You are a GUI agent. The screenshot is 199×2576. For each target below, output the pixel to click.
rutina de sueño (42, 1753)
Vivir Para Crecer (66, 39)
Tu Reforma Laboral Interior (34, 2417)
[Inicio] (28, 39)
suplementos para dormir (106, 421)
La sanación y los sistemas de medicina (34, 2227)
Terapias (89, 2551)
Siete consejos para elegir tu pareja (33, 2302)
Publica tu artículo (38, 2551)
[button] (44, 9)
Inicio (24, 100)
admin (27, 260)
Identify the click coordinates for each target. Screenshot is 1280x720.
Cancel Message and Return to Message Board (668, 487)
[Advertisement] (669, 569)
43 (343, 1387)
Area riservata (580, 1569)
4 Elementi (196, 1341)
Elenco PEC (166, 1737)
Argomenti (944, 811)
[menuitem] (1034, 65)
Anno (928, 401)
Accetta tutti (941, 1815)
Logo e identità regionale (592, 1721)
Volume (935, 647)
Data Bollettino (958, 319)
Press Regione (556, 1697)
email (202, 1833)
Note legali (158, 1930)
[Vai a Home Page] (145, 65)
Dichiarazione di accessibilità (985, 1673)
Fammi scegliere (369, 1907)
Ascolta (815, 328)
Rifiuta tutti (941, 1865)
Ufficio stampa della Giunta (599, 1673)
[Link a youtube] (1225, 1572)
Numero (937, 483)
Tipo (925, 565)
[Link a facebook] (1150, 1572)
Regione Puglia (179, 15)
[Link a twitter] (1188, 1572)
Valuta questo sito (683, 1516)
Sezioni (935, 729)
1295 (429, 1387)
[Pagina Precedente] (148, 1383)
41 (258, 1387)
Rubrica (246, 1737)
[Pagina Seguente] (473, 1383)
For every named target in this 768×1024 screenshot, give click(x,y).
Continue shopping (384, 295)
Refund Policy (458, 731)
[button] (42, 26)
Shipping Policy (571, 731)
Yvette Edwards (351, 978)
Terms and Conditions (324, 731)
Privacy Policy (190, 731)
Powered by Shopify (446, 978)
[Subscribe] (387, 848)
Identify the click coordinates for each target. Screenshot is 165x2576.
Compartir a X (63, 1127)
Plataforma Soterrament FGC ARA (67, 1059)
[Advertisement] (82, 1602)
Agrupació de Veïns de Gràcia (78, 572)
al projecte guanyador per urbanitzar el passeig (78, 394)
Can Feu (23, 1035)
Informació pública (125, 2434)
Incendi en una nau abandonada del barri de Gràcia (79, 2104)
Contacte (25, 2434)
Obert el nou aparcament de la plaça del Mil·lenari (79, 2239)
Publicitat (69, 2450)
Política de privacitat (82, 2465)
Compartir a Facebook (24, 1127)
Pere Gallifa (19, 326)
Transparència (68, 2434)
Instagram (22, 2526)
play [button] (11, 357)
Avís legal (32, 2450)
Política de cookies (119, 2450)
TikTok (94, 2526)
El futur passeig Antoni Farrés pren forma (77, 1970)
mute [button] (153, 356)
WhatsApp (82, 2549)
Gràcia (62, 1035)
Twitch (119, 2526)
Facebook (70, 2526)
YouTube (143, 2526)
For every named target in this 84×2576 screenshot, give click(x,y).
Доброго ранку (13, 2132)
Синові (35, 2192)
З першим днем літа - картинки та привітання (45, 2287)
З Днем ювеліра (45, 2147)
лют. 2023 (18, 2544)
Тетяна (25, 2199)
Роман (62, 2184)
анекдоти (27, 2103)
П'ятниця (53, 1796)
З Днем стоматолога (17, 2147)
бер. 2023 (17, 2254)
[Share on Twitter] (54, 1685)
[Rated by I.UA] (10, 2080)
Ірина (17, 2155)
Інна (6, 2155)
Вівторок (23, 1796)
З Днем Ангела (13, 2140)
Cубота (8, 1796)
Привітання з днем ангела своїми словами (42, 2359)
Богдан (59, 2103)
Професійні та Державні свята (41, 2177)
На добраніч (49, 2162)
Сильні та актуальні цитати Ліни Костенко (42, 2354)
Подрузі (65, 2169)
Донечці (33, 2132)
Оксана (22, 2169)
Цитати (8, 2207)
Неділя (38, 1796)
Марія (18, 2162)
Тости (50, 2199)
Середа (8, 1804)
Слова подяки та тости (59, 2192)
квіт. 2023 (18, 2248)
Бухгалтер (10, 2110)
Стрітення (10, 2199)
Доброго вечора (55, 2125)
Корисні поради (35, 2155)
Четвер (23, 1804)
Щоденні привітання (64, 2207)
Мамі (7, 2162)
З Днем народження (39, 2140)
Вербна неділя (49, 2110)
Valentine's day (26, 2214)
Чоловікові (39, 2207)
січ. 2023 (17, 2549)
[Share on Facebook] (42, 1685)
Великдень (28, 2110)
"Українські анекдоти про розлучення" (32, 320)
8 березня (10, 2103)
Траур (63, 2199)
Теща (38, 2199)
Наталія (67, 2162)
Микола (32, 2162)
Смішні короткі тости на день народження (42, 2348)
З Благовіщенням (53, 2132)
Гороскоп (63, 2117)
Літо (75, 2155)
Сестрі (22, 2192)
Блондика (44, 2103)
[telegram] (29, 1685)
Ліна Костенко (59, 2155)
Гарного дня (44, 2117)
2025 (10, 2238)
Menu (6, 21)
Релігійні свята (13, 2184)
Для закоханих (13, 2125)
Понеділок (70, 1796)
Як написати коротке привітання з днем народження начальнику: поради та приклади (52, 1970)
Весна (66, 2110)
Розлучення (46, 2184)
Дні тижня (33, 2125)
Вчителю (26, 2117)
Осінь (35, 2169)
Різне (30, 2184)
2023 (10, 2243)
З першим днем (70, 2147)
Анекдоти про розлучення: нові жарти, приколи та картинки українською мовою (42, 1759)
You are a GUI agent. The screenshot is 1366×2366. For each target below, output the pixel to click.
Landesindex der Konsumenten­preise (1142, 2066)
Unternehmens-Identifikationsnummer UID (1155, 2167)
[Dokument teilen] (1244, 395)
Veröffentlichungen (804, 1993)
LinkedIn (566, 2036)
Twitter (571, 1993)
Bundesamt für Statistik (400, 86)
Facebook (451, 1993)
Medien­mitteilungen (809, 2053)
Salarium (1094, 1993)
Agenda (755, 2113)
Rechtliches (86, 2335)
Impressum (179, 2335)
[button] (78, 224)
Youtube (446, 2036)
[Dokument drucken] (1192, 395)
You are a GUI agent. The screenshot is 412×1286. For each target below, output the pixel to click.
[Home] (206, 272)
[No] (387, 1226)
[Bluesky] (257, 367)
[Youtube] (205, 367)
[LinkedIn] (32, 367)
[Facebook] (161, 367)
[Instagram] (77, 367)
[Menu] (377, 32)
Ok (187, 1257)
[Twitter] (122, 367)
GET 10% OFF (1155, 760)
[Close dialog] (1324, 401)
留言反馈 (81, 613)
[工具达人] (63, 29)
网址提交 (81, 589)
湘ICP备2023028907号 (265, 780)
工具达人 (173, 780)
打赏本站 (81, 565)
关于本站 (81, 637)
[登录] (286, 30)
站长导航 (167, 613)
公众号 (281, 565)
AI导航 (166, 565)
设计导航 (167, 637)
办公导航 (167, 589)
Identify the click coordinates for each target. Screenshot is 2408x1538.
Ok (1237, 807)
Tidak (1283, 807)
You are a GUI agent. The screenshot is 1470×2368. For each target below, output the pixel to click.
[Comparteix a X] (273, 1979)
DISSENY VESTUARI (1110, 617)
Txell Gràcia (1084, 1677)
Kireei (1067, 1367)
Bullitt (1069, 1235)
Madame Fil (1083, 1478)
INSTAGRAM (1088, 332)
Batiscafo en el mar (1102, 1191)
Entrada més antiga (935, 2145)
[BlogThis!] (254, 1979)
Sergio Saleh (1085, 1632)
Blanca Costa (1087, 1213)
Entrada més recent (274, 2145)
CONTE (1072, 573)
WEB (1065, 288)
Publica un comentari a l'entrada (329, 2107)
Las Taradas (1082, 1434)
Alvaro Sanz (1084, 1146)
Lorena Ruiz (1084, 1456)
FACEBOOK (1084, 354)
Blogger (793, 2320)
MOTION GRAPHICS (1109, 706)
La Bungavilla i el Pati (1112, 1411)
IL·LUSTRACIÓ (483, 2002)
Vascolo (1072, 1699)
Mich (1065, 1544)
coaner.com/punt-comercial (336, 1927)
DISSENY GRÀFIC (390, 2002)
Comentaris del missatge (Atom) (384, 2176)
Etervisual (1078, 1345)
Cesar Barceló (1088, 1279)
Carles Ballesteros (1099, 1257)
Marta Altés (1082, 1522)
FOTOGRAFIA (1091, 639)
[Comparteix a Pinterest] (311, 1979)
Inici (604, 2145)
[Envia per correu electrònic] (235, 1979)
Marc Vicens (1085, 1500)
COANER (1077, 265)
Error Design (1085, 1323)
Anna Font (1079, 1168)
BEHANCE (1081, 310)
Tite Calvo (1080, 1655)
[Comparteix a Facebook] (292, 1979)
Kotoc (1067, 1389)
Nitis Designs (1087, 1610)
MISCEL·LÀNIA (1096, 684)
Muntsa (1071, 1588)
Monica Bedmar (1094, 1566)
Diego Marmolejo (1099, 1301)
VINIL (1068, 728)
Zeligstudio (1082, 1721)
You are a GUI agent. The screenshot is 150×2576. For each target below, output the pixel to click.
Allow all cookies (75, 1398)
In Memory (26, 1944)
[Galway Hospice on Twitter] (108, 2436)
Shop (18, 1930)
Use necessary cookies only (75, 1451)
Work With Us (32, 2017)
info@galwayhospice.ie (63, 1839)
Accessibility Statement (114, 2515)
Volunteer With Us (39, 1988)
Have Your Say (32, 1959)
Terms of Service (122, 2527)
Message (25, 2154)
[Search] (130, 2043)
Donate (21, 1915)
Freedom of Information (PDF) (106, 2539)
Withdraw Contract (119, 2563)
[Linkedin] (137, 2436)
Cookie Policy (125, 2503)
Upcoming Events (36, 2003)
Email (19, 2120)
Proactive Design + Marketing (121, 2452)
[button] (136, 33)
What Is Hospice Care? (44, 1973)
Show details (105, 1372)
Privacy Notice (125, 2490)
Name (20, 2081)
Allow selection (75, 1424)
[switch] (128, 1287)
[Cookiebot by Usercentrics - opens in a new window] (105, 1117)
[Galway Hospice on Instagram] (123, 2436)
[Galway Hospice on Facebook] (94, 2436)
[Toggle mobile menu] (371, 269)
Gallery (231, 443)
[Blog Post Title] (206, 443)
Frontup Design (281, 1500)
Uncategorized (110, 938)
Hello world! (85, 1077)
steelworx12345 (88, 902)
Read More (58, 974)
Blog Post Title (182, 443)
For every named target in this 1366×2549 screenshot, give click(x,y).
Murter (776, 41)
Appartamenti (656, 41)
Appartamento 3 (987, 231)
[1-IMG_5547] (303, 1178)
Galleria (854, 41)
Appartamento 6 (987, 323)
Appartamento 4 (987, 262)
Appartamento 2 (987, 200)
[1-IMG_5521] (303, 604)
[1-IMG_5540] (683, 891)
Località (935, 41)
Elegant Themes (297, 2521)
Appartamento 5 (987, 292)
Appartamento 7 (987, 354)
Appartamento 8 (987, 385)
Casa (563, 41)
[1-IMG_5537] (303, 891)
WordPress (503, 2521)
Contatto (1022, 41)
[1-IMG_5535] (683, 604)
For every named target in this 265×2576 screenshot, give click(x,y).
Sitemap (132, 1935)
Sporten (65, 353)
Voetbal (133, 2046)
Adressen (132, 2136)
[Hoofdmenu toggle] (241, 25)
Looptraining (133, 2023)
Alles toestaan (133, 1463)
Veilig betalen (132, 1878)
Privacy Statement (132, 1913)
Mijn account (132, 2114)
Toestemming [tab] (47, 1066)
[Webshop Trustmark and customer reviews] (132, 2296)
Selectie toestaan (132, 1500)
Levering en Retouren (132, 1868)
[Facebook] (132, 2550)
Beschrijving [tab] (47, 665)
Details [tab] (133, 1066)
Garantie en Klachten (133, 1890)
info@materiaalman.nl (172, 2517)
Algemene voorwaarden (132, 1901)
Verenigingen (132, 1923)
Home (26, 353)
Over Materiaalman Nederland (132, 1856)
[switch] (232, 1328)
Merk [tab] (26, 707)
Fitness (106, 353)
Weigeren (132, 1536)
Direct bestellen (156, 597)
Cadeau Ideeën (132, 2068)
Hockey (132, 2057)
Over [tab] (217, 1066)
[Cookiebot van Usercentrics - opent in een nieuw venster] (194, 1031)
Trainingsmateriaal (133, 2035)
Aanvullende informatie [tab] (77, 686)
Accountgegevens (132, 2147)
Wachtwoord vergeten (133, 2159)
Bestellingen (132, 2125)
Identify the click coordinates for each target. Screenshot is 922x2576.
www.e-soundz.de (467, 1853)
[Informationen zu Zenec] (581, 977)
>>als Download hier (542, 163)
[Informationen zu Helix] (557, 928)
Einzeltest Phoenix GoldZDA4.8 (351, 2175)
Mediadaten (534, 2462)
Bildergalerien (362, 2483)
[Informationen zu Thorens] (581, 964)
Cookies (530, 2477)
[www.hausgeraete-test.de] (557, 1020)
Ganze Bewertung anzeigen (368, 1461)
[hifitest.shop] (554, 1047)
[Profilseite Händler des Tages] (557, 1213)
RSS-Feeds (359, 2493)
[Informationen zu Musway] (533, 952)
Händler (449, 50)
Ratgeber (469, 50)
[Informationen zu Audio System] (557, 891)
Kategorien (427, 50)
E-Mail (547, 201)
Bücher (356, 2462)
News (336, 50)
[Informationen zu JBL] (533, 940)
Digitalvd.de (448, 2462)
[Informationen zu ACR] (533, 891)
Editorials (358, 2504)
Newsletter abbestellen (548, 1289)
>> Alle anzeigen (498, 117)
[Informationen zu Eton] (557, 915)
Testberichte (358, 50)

▶ Task: Restate word for word the lines in the material above from the one with "Tite Calvo (1080, 1655)" to the one with "Allow all cookies (75, 1398)"; both of those lines count, and nothing else does.

▶ Response to the task:
Tite Calvo (1080, 1655)
[Comparteix a Facebook] (292, 1979)
Kotoc (1067, 1389)
Nitis Designs (1087, 1610)
MISCEL·LÀNIA (1096, 684)
Muntsa (1071, 1588)
Monica Bedmar (1094, 1566)
Diego Marmolejo (1099, 1301)
VINIL (1068, 728)
Zeligstudio (1082, 1721)
You are a GUI agent. The screenshot is 150×2576. For each target below, output the pixel to click.
Allow all cookies (75, 1398)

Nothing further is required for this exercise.